Retype all of the records precisely.

Records drawn from a dataset
* * *
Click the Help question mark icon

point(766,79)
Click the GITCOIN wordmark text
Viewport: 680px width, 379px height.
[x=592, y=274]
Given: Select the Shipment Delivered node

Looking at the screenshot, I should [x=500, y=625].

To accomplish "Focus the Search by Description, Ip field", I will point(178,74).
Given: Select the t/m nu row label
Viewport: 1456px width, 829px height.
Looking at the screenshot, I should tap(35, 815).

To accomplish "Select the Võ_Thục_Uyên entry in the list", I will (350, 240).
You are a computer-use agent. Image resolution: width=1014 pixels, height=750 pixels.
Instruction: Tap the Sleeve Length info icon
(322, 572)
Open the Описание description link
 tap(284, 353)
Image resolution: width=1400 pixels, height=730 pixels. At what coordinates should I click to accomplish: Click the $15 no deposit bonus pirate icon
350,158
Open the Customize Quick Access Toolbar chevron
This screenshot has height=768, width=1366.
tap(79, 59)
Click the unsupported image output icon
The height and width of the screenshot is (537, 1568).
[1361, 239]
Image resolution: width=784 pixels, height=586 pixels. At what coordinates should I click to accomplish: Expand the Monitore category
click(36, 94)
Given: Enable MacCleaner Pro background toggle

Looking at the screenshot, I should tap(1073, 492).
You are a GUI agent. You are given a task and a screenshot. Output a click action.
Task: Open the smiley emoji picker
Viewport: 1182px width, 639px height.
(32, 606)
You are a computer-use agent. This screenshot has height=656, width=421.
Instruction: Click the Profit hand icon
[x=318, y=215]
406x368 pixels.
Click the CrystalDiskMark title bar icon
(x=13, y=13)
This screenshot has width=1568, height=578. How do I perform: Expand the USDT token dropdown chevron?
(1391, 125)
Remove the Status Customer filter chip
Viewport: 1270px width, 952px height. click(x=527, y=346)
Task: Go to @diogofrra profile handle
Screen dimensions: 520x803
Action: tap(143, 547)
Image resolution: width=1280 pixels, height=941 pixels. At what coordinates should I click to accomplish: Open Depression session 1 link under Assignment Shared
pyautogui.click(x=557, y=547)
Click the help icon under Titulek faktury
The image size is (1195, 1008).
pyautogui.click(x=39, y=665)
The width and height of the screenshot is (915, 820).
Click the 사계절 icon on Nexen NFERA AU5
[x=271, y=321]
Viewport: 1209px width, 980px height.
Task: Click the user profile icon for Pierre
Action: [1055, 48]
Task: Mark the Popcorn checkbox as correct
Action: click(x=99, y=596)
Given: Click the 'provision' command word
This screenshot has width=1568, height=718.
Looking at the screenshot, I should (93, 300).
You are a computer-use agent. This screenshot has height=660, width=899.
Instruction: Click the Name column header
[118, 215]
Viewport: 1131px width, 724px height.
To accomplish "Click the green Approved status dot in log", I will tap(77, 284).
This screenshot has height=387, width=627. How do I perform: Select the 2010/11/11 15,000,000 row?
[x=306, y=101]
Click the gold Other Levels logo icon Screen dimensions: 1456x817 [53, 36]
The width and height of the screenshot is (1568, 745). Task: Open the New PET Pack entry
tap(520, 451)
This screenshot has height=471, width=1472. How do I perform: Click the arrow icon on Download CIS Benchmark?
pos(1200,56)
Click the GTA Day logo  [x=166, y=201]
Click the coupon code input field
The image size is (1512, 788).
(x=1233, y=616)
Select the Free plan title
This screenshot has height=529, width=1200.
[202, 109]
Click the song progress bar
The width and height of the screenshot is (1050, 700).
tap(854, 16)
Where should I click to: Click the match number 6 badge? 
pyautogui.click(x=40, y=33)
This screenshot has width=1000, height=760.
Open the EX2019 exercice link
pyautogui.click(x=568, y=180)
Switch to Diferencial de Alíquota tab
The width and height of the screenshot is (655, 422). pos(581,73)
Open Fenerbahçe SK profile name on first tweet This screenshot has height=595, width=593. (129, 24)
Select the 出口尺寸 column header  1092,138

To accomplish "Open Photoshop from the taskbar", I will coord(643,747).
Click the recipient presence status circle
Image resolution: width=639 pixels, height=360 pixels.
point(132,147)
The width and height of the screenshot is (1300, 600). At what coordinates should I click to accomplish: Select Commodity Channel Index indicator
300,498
* * *
Solution to the problem
Click the Help question mark icon

point(766,79)
Click the GITCOIN wordmark text
Viewport: 680px width, 379px height.
[x=592, y=274]
Given: Select the Shipment Delivered node

Looking at the screenshot, I should [x=500, y=625].

To accomplish "Focus the Search by Description, Ip field", I will point(178,74).
Given: Select the t/m nu row label
Viewport: 1456px width, 829px height.
Looking at the screenshot, I should tap(35, 815).

To accomplish "Select the Võ_Thục_Uyên entry in the list", I will (350, 240).
You are a computer-use agent. Image resolution: width=1014 pixels, height=750 pixels.
Instruction: Tap the Sleeve Length info icon
(322, 572)
Open the Описание description link
 tap(284, 353)
Image resolution: width=1400 pixels, height=730 pixels. At what coordinates should I click to accomplish: Click the $15 no deposit bonus pirate icon
350,158
Open the Customize Quick Access Toolbar chevron
This screenshot has height=768, width=1366.
tap(79, 59)
Click the unsupported image output icon
The height and width of the screenshot is (537, 1568).
[1361, 239]
Image resolution: width=784 pixels, height=586 pixels. At what coordinates should I click to accomplish: Expand the Monitore category
click(36, 94)
Given: Enable MacCleaner Pro background toggle

Looking at the screenshot, I should tap(1073, 492).
You are a GUI agent. You are given a task and a screenshot. Output a click action.
Task: Open the smiley emoji picker
Viewport: 1182px width, 639px height.
(32, 606)
You are a computer-use agent. This screenshot has height=656, width=421.
Instruction: Click the Profit hand icon
[x=318, y=215]
406x368 pixels.
Click the CrystalDiskMark title bar icon
(x=13, y=13)
This screenshot has width=1568, height=578. How do I perform: Expand the USDT token dropdown chevron?
(1391, 125)
Remove the Status Customer filter chip
Viewport: 1270px width, 952px height. click(x=527, y=346)
Task: Go to @diogofrra profile handle
Screen dimensions: 520x803
Action: tap(143, 547)
Image resolution: width=1280 pixels, height=941 pixels. At what coordinates should I click to accomplish: Open Depression session 1 link under Assignment Shared
pyautogui.click(x=557, y=547)
Click the help icon under Titulek faktury
The image size is (1195, 1008).
pyautogui.click(x=39, y=665)
The width and height of the screenshot is (915, 820).
Click the 사계절 icon on Nexen NFERA AU5
[x=271, y=321]
Viewport: 1209px width, 980px height.
Task: Click the user profile icon for Pierre
Action: [1055, 48]
Task: Mark the Popcorn checkbox as correct
Action: click(x=99, y=596)
Given: Click the 'provision' command word
This screenshot has width=1568, height=718.
Looking at the screenshot, I should (93, 300).
You are a computer-use agent. This screenshot has height=660, width=899.
Instruction: Click the Name column header
[118, 215]
Viewport: 1131px width, 724px height.
To accomplish "Click the green Approved status dot in log", I will tap(77, 284).
This screenshot has height=387, width=627. How do I perform: Select the 2010/11/11 15,000,000 row?
[x=306, y=101]
Click the gold Other Levels logo icon Screen dimensions: 1456x817 [53, 36]
The width and height of the screenshot is (1568, 745). Task: Open the New PET Pack entry
tap(520, 451)
This screenshot has height=471, width=1472. How do I perform: Click the arrow icon on Download CIS Benchmark?
pos(1200,56)
Click the GTA Day logo  [x=166, y=201]
Click the coupon code input field
The image size is (1512, 788).
(x=1233, y=616)
Select the Free plan title
This screenshot has height=529, width=1200.
[202, 109]
Click the song progress bar
The width and height of the screenshot is (1050, 700).
tap(854, 16)
Where should I click to: Click the match number 6 badge? 
pyautogui.click(x=40, y=33)
This screenshot has width=1000, height=760.
Open the EX2019 exercice link
pyautogui.click(x=568, y=180)
Switch to Diferencial de Alíquota tab
The width and height of the screenshot is (655, 422). pos(581,73)
Open Fenerbahçe SK profile name on first tweet This screenshot has height=595, width=593. (129, 24)
Select the 出口尺寸 column header  1092,138

To accomplish "Open Photoshop from the taskbar", I will coord(643,747).
Click the recipient presence status circle
Image resolution: width=639 pixels, height=360 pixels.
point(132,147)
The width and height of the screenshot is (1300, 600). At what coordinates should I click to accomplish: Select Commodity Channel Index indicator
300,498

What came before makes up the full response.